I’ve complained a lot lately about how busy I am. “I’m a workaholic,” I told Mac yesterday.
“No,” he said. “You’re a stressaholic.” Ouch.
I want to believe he’s wrong but, well, there’s evidence that he’s right. I can’t say no to anyone who wants my time. I take on far more than I can ever complete. It’s not good.
What I find enlightening, however, is how I’m reacting this morning. I’m sick. Yesterday afternoon and evening, I began to feel nauseated, and I developed a fever. The fever’s been running at 102 for the last 12 hours. I cannot sleep. I need to throw up, but I can’t let myself do it. (I hate throwing up.)
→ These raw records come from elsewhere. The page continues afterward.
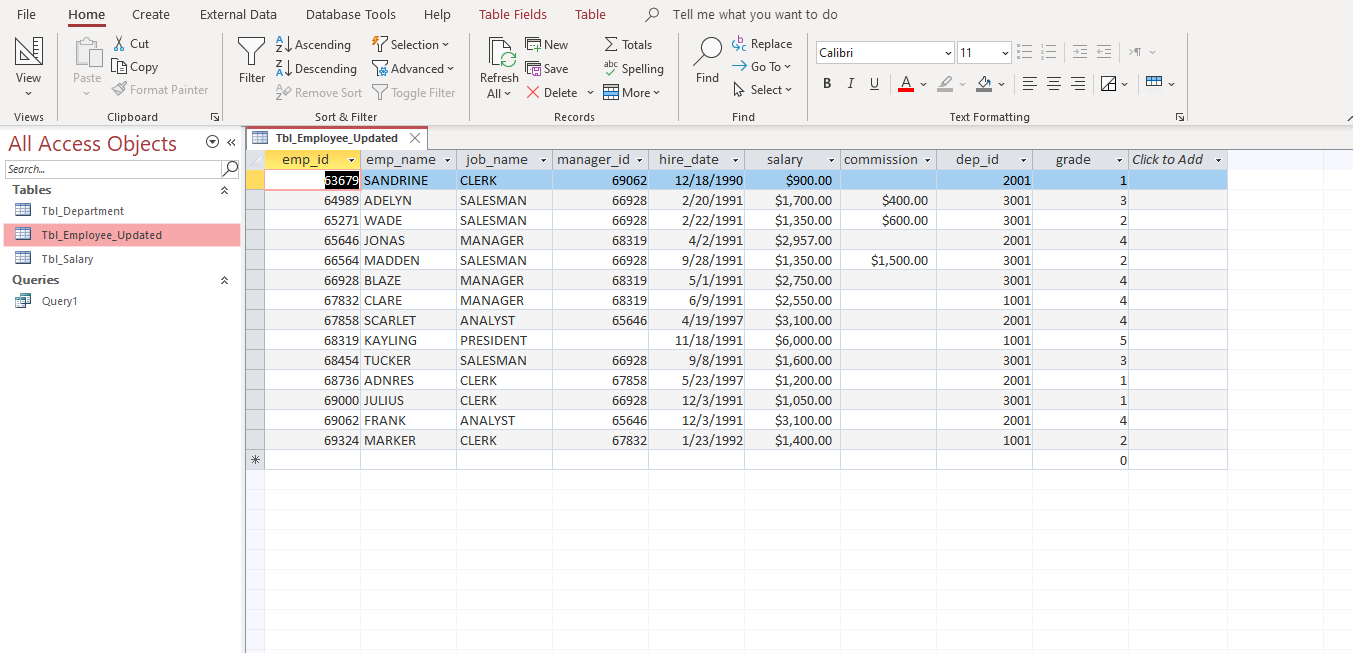The height and width of the screenshot is (653, 1353).
Task: Open the Database Tools menu
Action: coord(351,14)
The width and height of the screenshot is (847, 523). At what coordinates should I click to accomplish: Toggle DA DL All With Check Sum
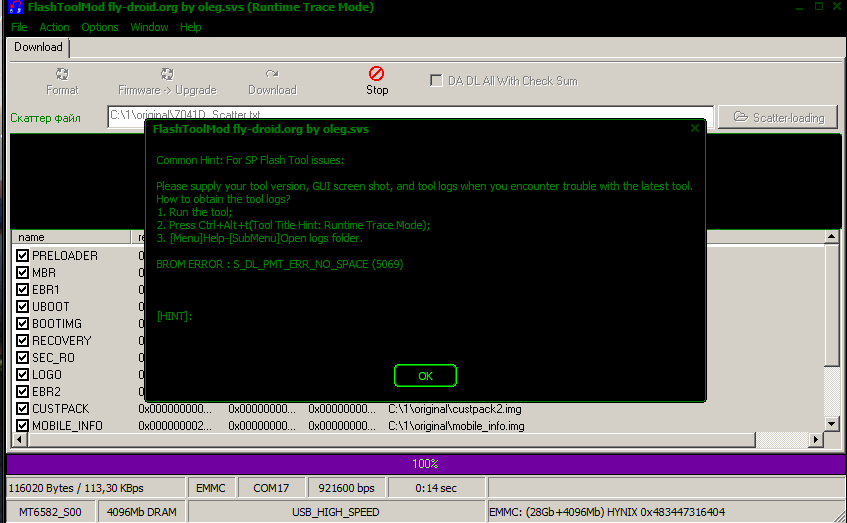[x=436, y=81]
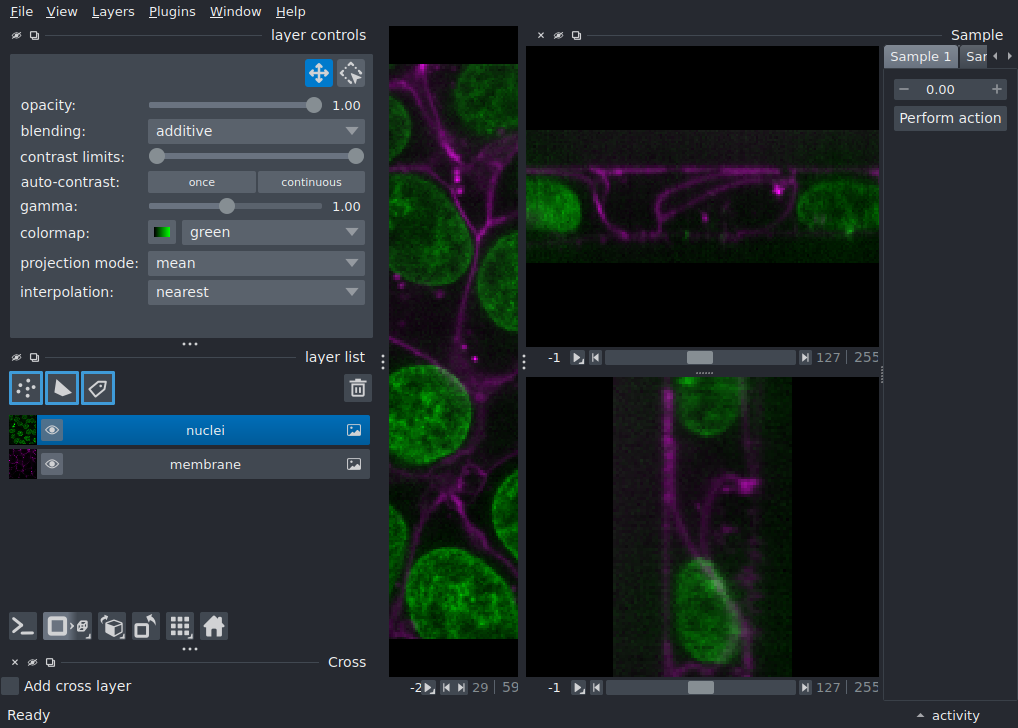Open the console terminal
The height and width of the screenshot is (728, 1018).
click(x=23, y=626)
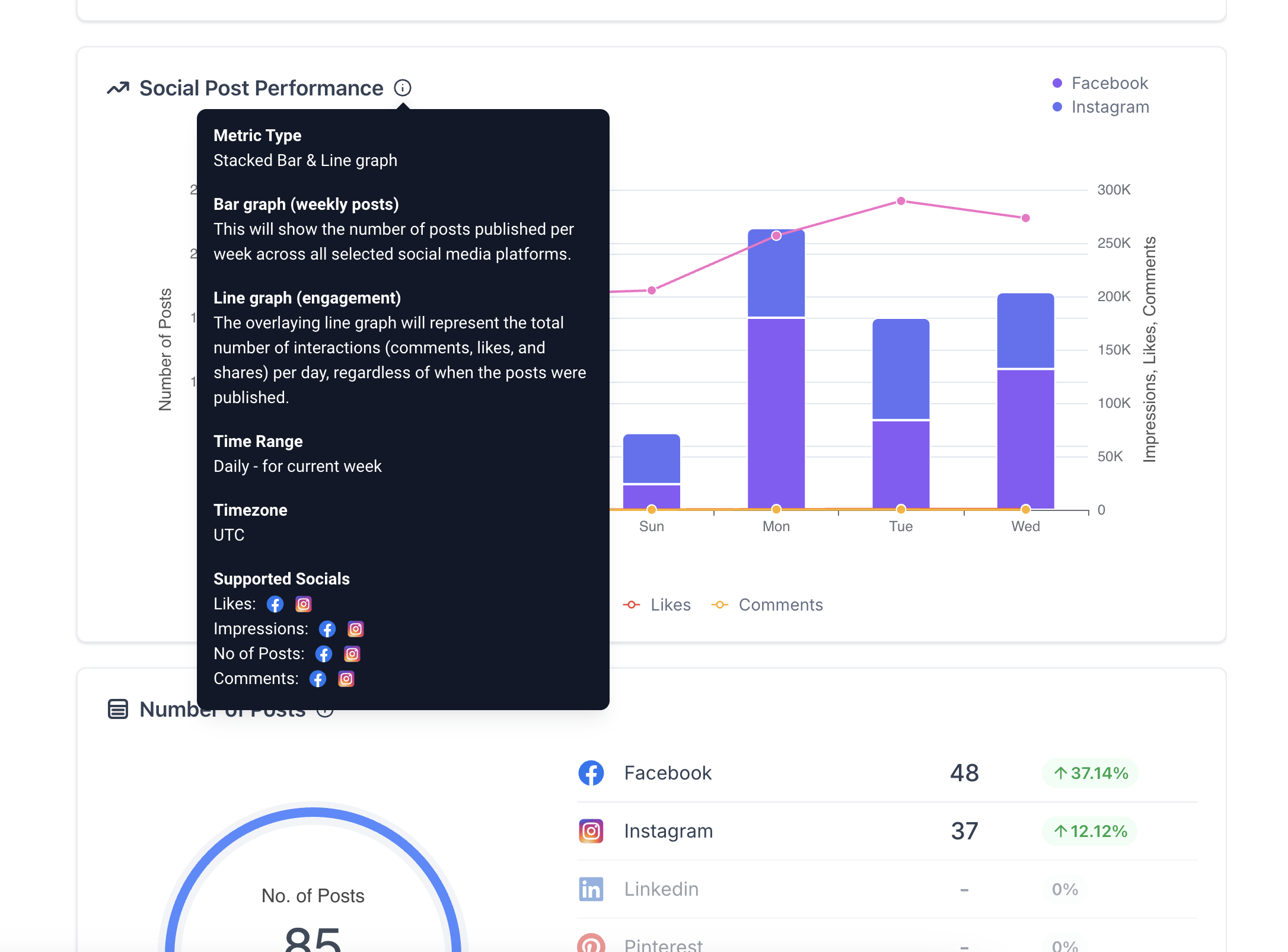Click the trend arrow icon beside Social Post Performance
1288x952 pixels.
(x=117, y=87)
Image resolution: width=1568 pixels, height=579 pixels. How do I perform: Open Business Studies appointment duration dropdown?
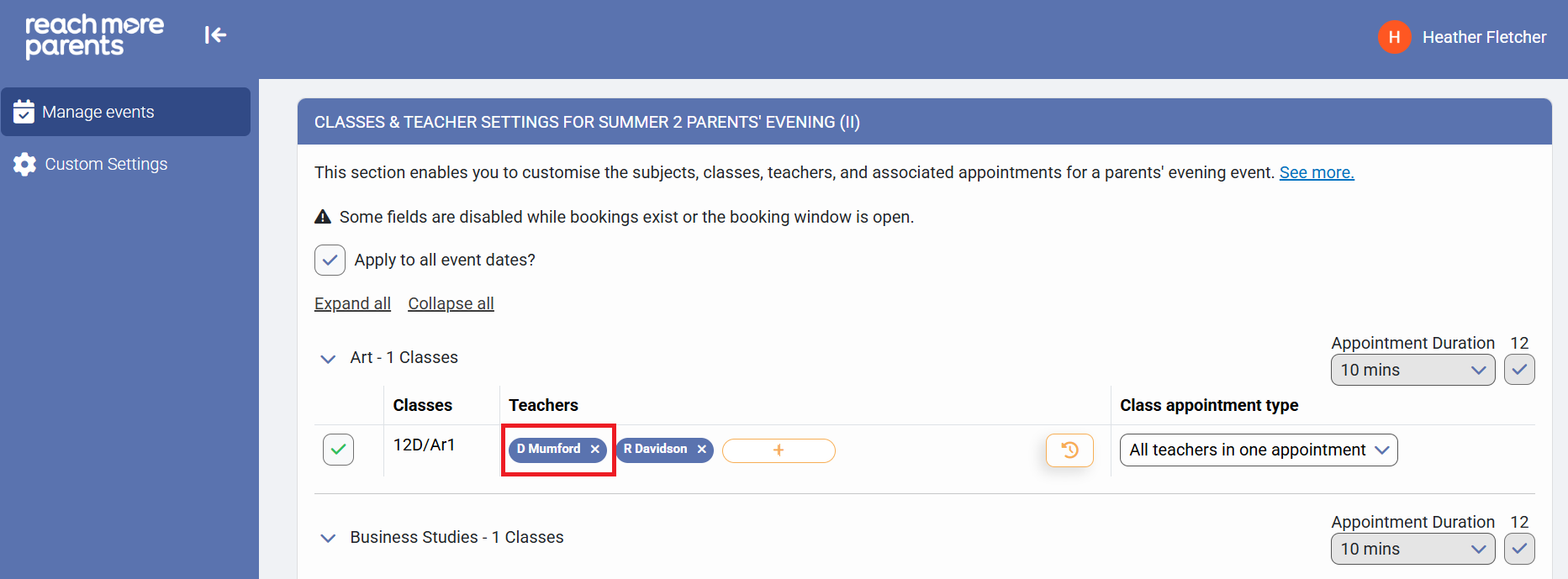pyautogui.click(x=1412, y=549)
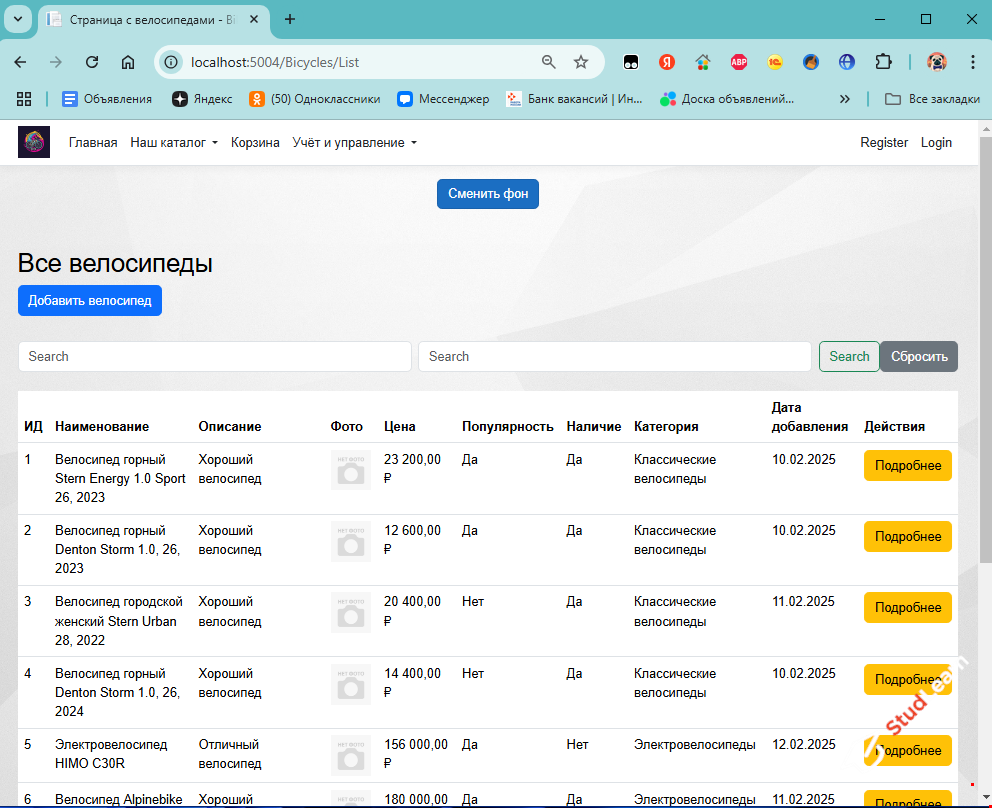Image resolution: width=992 pixels, height=808 pixels.
Task: Open the ABP adblock extension icon
Action: (x=739, y=62)
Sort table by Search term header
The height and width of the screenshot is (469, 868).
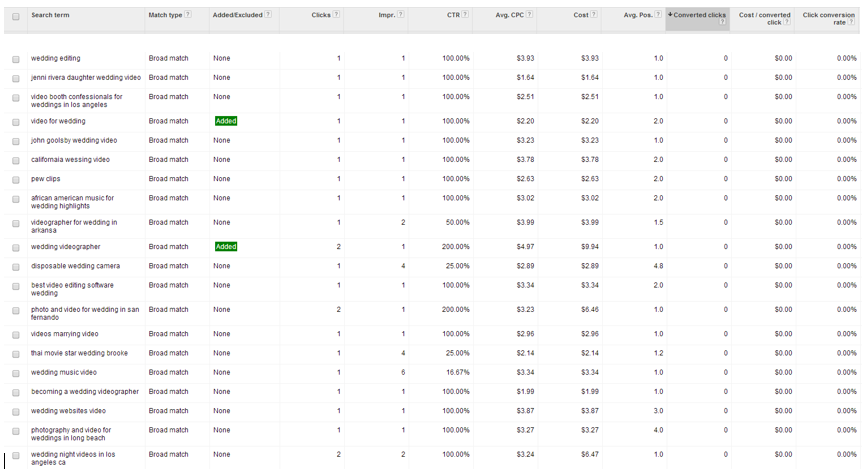coord(49,15)
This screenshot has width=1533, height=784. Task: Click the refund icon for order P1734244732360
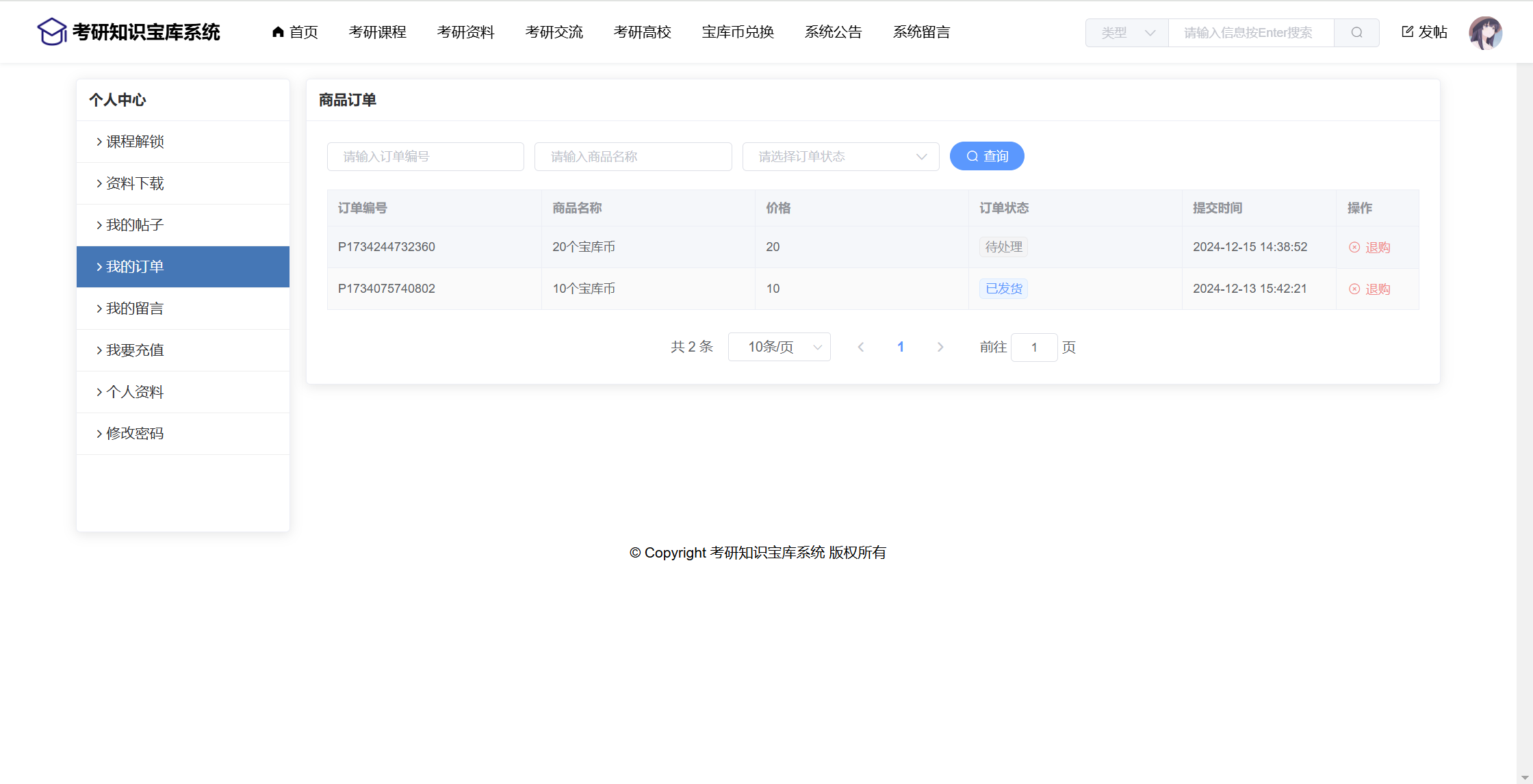1354,248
More importantly, it’s time to take a break. When I’m this sick, there’s just no way for me to be productive. And yet doing nothing doesn’t seem like an option. I feel like there are so many things on my list, and doing nothing leads me to fall further and further behind.
I stopped to think this morning: When was the last time I actually did nothing for a day? I can’t remember. I watched the first half of Aliens about a month ago, but felt guilty for not working so I stopped midway through. Other than that, I can’t remember the last time I read for pleasure, or watched television, or browsed my comics.
So today I’m going to try to do nothing. I’ll read some comics or watch a movie or, well, sleep. Sleep sounds good.
But right now, maybe I’ll try to go throw up.
I’m sorry to hear that you are sick, but I am happy to hear that you are taking a break. Gotta do it JD, even if you have to schedule it in!
From another stressaholic – relaxing doesn’t make me feel better, it makes me feel worse, at least when I am relaxing at home. I stress because I have so many things that I want to do floating around in my head that it gets overwhelming. Sitting around just gives me time to think about what I should be doing and that makes me stress more because I am not doing it. Lists, though… lists are my therapy. Not only can I then get stuff out of my head but then I can actually see what needs to get done immediately and then only focus on those items. Cut the bushes by the pond? – that can be done in the spring. Send out christmas cards? – can’t wait for spring on that one! It helps me to see what pressures are real and which are just internal.
Being sick, on the other hand, is a whole ‘nuther ball game. That’s your body telling you, “put me first on your list.” Get well soon and try not to spend your recovery day obsessing about everything you want to be doing instead!
Get better soon, J.D. I hate throwing up, too. I hope you don’t have to do too much (or really any!) of that before you are well.